● ASSIGNMENT: Search the entries below for "computer". Report each line where it occurs.

Dataset entries
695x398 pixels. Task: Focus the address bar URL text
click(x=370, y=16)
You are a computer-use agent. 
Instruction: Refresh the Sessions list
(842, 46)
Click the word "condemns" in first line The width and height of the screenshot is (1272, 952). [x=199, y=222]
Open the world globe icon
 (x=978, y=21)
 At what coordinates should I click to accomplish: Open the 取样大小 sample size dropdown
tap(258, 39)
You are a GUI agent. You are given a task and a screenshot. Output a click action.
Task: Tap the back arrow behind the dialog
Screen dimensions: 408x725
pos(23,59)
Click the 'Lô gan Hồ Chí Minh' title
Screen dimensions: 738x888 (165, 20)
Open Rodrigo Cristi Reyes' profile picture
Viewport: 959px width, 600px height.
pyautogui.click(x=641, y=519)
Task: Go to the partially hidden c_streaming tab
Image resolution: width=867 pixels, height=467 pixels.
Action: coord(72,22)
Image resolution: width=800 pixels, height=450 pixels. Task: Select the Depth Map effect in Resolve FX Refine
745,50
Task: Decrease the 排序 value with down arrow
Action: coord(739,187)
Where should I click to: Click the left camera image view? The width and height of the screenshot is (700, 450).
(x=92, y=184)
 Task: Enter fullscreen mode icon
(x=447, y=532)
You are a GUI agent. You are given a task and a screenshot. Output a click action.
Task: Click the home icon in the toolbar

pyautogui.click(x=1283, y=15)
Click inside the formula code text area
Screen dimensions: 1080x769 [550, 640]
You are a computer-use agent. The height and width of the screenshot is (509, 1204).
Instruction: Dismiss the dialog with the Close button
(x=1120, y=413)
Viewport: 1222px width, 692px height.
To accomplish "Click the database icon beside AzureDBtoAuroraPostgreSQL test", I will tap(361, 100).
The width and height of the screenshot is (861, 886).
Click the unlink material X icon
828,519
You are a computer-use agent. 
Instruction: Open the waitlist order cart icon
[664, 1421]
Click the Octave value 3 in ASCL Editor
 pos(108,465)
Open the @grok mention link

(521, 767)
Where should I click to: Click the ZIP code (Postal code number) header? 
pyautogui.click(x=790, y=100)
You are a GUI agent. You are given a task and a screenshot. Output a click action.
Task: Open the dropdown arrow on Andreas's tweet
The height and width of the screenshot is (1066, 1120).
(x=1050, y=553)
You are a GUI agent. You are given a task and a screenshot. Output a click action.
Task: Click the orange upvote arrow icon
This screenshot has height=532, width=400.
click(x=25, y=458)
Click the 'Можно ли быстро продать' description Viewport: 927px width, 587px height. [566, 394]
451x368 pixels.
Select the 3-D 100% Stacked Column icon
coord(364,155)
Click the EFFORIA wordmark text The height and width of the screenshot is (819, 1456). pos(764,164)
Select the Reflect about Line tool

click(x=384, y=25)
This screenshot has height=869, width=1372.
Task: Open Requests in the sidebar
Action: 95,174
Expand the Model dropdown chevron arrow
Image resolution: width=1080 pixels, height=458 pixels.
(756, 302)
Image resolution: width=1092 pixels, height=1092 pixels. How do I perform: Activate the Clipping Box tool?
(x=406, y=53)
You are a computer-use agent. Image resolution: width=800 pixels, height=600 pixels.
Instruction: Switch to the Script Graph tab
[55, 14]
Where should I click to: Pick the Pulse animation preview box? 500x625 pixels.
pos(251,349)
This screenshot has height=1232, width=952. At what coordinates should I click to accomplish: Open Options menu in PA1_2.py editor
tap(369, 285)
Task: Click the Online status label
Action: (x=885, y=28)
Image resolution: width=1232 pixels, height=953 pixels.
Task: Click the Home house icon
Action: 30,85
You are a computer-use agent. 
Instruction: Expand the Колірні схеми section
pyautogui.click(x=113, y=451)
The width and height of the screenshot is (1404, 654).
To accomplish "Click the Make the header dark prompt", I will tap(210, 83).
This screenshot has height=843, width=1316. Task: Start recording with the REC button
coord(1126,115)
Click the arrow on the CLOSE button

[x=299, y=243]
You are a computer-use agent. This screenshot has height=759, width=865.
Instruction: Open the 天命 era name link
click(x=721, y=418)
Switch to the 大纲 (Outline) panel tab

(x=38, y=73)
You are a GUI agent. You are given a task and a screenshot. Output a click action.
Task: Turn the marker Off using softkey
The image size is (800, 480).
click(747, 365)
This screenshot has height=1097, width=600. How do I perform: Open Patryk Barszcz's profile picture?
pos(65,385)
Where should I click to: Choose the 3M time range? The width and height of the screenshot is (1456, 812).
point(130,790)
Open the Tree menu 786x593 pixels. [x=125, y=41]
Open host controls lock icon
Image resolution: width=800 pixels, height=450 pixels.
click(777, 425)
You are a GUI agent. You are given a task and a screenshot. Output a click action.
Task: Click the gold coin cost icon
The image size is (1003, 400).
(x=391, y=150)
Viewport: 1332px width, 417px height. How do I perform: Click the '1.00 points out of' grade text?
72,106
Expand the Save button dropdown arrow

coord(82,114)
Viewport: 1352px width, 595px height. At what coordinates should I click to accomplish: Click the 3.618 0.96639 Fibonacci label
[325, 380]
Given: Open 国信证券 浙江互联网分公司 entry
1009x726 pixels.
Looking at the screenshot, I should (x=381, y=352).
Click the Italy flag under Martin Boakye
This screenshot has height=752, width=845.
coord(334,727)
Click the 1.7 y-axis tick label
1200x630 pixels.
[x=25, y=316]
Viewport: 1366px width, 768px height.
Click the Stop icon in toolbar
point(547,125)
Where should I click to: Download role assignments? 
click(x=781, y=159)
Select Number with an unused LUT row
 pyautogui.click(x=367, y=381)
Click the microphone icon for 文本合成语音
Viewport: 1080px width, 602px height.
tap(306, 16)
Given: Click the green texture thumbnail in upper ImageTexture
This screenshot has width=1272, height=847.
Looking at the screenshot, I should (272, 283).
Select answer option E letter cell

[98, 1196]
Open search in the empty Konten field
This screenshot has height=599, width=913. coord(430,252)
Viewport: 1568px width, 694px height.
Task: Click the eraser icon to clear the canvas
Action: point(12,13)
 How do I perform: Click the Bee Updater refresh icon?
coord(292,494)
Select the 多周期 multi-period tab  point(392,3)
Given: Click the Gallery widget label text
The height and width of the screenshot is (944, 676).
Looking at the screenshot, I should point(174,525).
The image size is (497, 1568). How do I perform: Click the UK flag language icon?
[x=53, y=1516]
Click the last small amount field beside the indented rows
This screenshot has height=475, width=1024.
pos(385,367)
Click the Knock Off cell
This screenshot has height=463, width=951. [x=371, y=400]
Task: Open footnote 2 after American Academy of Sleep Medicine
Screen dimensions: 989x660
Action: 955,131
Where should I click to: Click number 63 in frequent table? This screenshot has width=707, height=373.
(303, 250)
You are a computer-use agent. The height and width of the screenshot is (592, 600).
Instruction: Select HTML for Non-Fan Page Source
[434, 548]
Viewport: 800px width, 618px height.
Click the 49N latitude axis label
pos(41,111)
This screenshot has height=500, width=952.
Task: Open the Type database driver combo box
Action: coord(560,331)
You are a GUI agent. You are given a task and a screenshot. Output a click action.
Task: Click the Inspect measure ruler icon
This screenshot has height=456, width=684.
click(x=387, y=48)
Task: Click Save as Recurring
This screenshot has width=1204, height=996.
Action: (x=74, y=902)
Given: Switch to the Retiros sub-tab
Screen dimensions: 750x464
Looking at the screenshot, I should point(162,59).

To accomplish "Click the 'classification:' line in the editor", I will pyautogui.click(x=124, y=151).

● RESULT OF THIS TASK:
You are a computer-use agent. 
You are a computer-use agent. The height and width of the screenshot is (509, 1204).
You are a computer-use agent. 
You are a computer-use agent. Image resolution: width=800 pixels, height=600 pixels.
You are a computer-use agent. 
You are a computer-use agent. This screenshot has height=759, width=865.
You are a computer-use agent. The height and width of the screenshot is (592, 600).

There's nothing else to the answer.